One reason why career diversity among executives is increasing is that people are working longer. As the retirement age increases and life expectancy rises, executives are choosing to work longer, leading to longer career spans. With longer careers come more opportunities to switch paths and explore different industries. This trend is also reflected in research conducted by Deloitte, which found that over 90% of professionals who were surveyed expect to stay in their jobs for three years or less, indicating that job tenure is declining.


Executives' values and priorities have also shifted in recent years, leading to more flexibility in career choices. Younger generations, in particular, place a greater emphasis on work-life balance, meaningful work, and personal growth. These values often lead to more exploration in career choices and increased willingness to take risks. With a focus on personal growth and meaningful work, executives are more likely to take non-traditional career paths, leading to diverse skill sets that can be invaluable in the FMCG industry.



Diverse Skills

The need for greater diversity doesn’t mean that specialist knowledge is of less value in today’s business arena. Specialist knowledge and expertise continue to play a critical role, especially in specialist industries such as food manufacturing where safety, quality, and consistency are essential. For example, understanding food safety regulations, quality control, and the supply chain is a vital component in staying competitive. Leaders and executives who have a deep understanding of the industry's best practices can ensure that products consistently meet safety and quality standards. 


However, rapidly changing business environments demand greater adaptability and innovation to meet changing customer expectations and stay competitive without losing sight of industry best practices, food safety and governance.


New entrants to the market and the introduction of innovative solutions to customers' food preferences such as vegan, meat-free alternatives and non-alcoholic beverages are increasing the pressure for food and beverage businesses to continually innovate. The ability to develop new products that meet these changing customer needs requires leaders and executives who can drive product development and create new revenue streams. For example, a leader with a background in R&D might be better placed to develop innovative new products that cater to specific dietary requirements, such as vegan or gluten-free options.


A survey by Deloitte found that 83% of executives believe that employees with diverse career backgrounds bring a wider range of experiences and perspectives, which leads to more creative and innovative ideas.
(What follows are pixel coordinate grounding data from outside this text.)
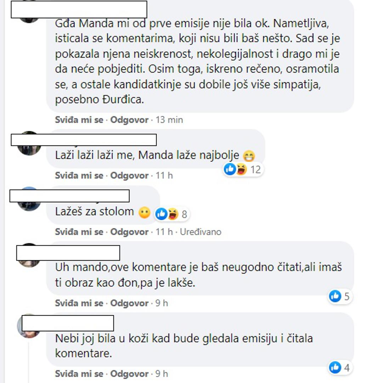The width and height of the screenshot is (384, 383).
Task: Click 'Odgovor' under the 13 min comment
Action: [x=129, y=120]
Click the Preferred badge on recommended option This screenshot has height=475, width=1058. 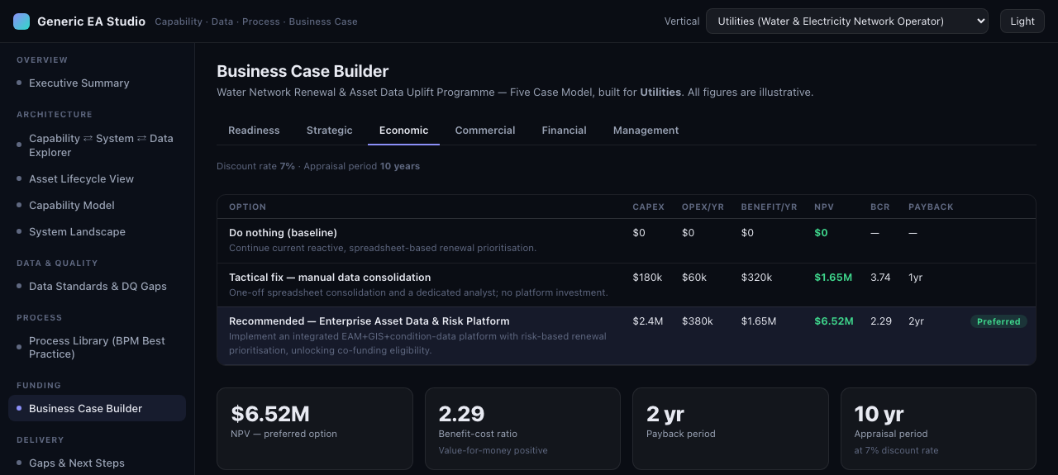pyautogui.click(x=998, y=321)

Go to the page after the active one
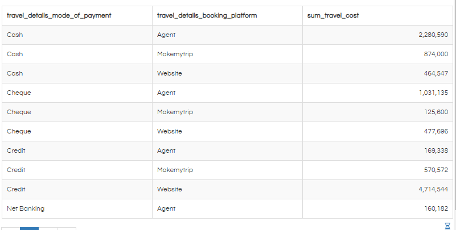click(x=48, y=228)
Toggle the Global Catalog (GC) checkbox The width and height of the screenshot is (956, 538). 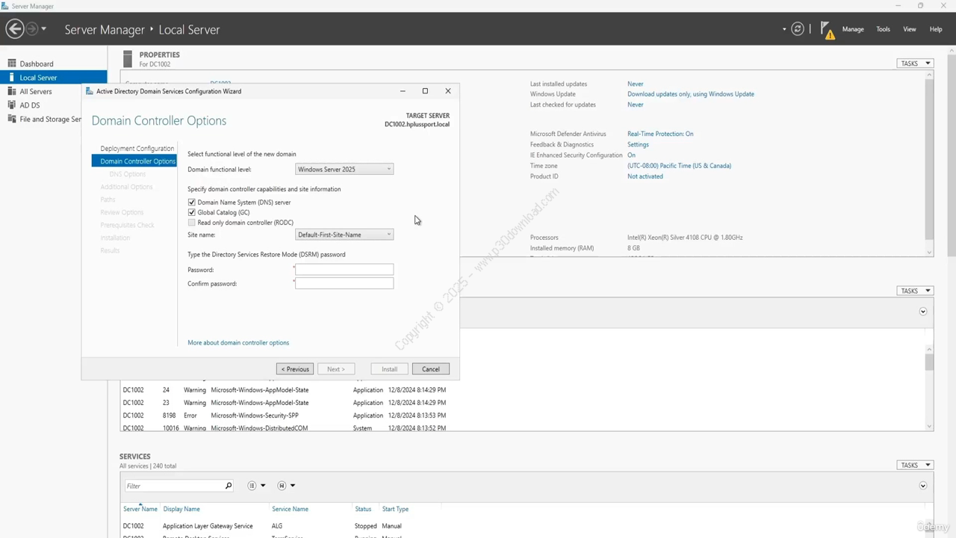[192, 212]
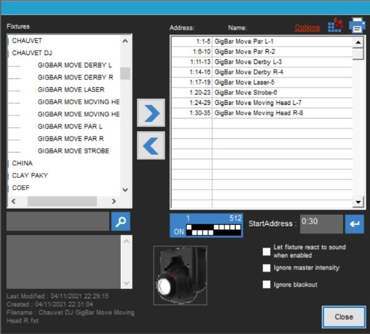The image size is (370, 334).
Task: Open the Options link
Action: 307,28
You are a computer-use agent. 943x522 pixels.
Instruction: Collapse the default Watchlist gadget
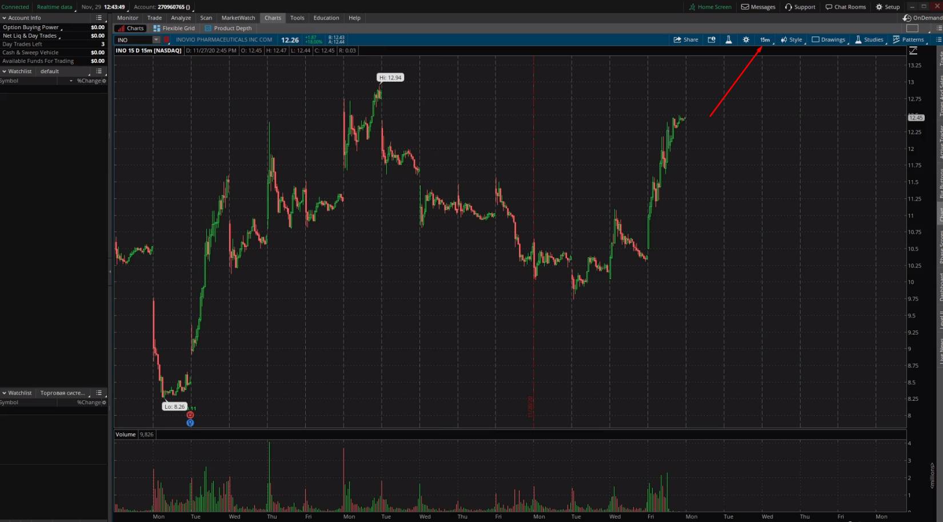(4, 71)
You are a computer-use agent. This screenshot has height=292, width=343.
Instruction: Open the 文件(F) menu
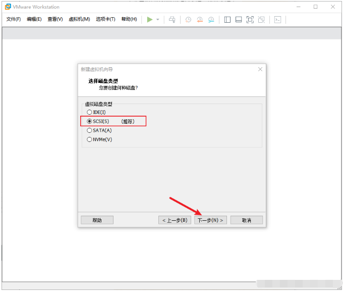pyautogui.click(x=14, y=19)
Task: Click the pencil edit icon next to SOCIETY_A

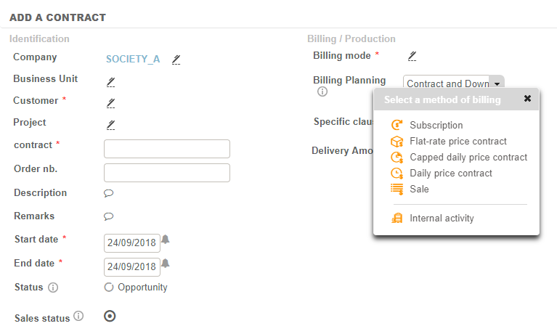Action: (x=176, y=60)
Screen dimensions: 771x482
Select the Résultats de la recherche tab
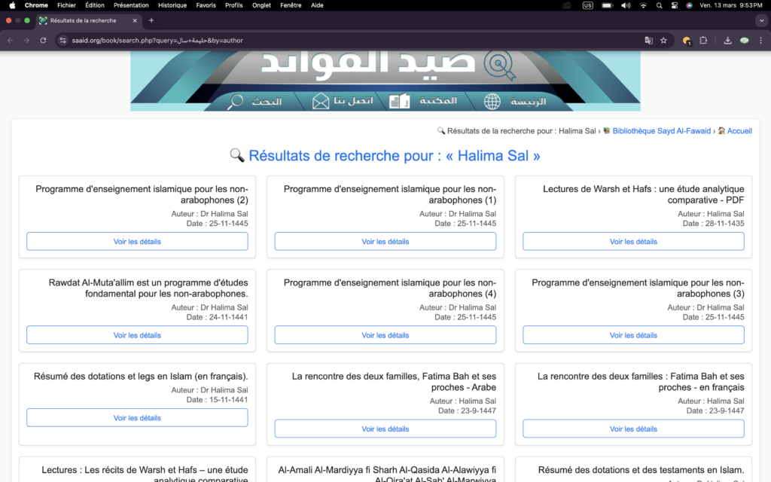pyautogui.click(x=83, y=20)
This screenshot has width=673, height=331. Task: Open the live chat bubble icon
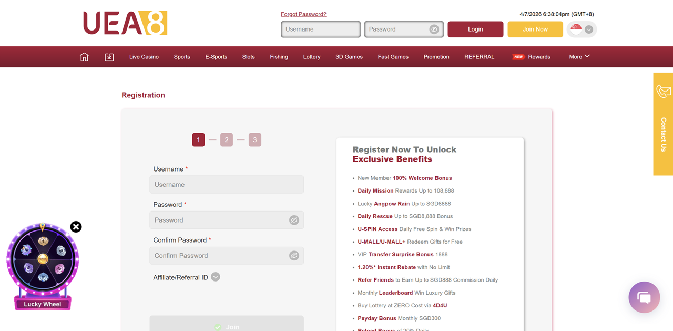(644, 297)
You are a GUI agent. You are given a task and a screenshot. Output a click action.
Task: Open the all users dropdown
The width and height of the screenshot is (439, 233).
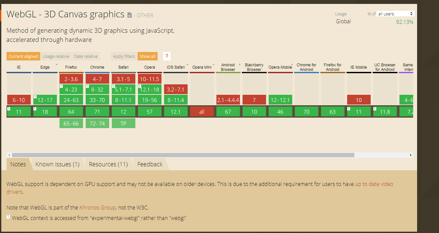pos(395,13)
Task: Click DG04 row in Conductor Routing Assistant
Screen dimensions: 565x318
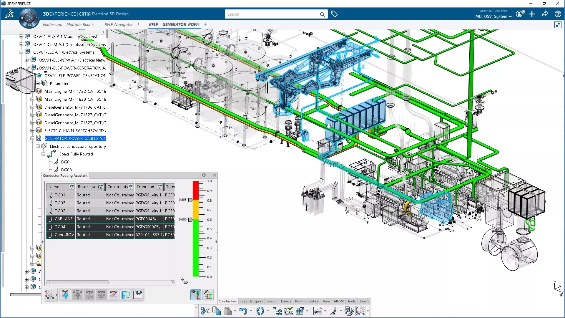Action: pyautogui.click(x=60, y=227)
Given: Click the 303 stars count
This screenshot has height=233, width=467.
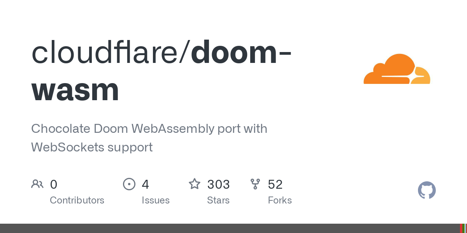Looking at the screenshot, I should pos(218,184).
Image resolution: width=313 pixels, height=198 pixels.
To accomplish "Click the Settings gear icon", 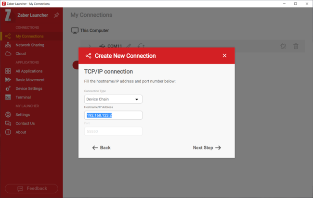I will (8, 115).
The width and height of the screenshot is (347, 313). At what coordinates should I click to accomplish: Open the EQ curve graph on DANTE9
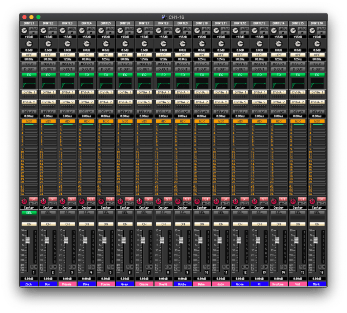click(x=183, y=83)
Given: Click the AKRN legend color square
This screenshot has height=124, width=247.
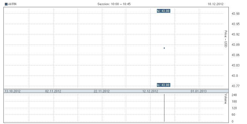Looking at the screenshot, I should (6, 4).
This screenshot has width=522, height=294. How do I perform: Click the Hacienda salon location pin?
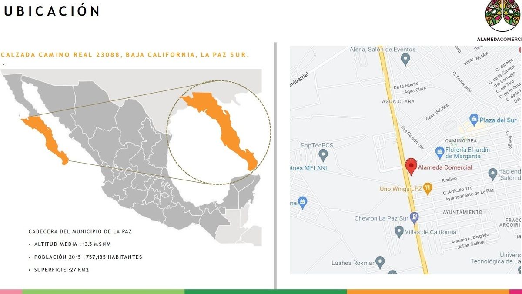(x=492, y=174)
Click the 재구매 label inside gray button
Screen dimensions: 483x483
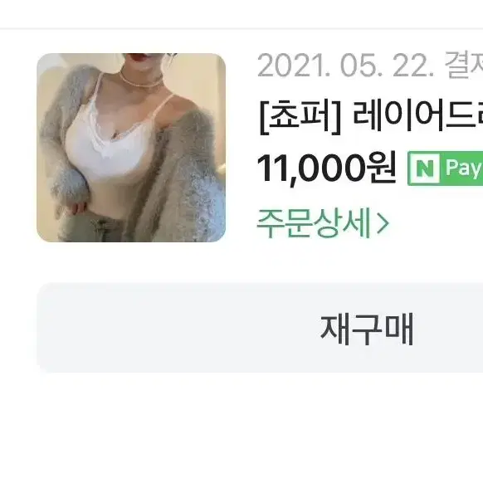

The rapid growth of markets such as gluten-free and vegan products highlights the importance of innovation and the need to remain relevant as customer expectations evolve. Alongside this, digitisation, e-commerce and Direct-To-Consumer models are enabling businesses to collect more data than ever before, better-informing decision-making around product innovation.


Leaders with non-linear career paths often result in diverse skill sets, for example, a leader with a background in data analytics might be better suited to leveraging data and technology to improve processes and better meet customer expectations by analysing customer behaviour and choices to create targeted products and inform marketing campaigns around these preferences.


A report by the World Economic Forum found that employees with diverse career backgrounds bring unique perspectives, innovative ideas, and cross-functional skills to the workplace, which can lead to increased competitiveness and better business outcomes. These skills allow them to approach challenges in new and innovative ways, making them valuable assets to any FMCG or F&B organisation.



Skills based hiring

As companies continue to prioritise skills-based hiring, executives with non-linear career paths can help organisations expand their talent pool. In the past, traditional hiring practices focused heavily on industry experience, leading to a limited pool of candidates. However, as companies shift their focus to skills-based hiring, they are opening up opportunities to executives with diverse backgrounds and skill sets. These executives may have skills that are transferable to the FMCG industry, making them a valuable addition to the talent pool.


Moreover, lower levels of loyalty among employees have contributed to the pursuit of non-linear career paths. In the past, employees often stayed with the same company for decades, leading to a limited number of job opportunities and limited exposure to new and challenging environments throughout their careers. However, today's employees are more likely to change careers with greater frequency, with an average of 12 job changes during their working life. Career changes can often be viewed as a negative trait, but they can also be an opportunity for executives to explore different industries, gain new skills, and make bold career moves. These experiences can lead to innovative thinking and a unique perspective that can be valuable in the FMCG industry.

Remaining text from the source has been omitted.